Could you return all of the records exactly, minus their images?

* [Supplied information]

⟨

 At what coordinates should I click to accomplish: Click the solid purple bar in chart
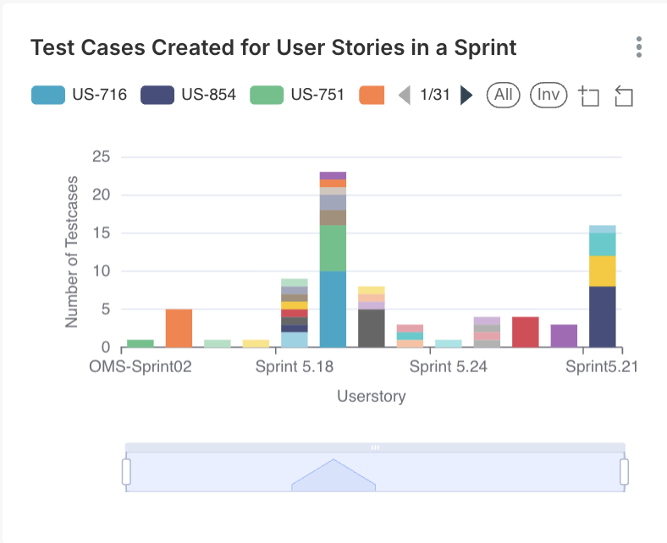click(564, 336)
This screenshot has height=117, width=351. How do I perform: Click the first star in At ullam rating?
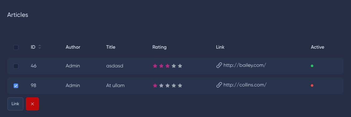(155, 85)
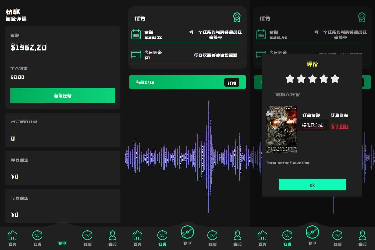Set rating to the third star
The image size is (375, 250).
pos(313,79)
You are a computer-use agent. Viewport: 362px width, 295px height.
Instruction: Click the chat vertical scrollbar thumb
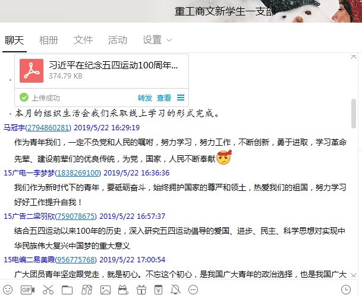point(354,114)
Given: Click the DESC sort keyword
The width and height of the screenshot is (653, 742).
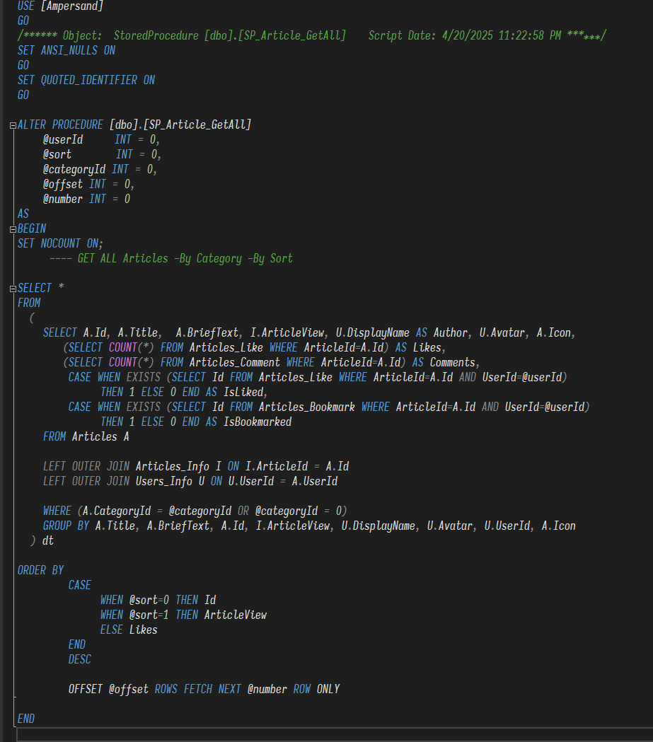Looking at the screenshot, I should (x=79, y=659).
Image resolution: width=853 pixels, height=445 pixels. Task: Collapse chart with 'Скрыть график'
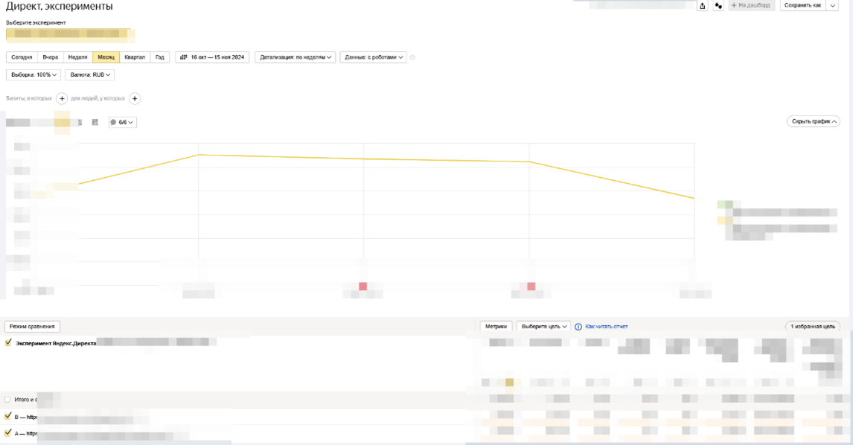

⟩

* [Written response]
 At what coordinates should I click to accomplish: Click the solid purple bar in chart
click(564, 336)
This screenshot has height=117, width=351. How do I perform: Click the first star in At ullam rating?
(155, 85)
Set rating to the third star
The image size is (375, 250).
pos(313,79)
You are a computer-use agent. Viewport: 362px width, 295px height.
Instruction: Click the chat vertical scrollbar thumb
point(354,114)
Given: Click the DESC sort keyword
The width and height of the screenshot is (653, 742).
Looking at the screenshot, I should (x=79, y=659).
Image resolution: width=853 pixels, height=445 pixels. Task: Collapse chart with 'Скрыть график'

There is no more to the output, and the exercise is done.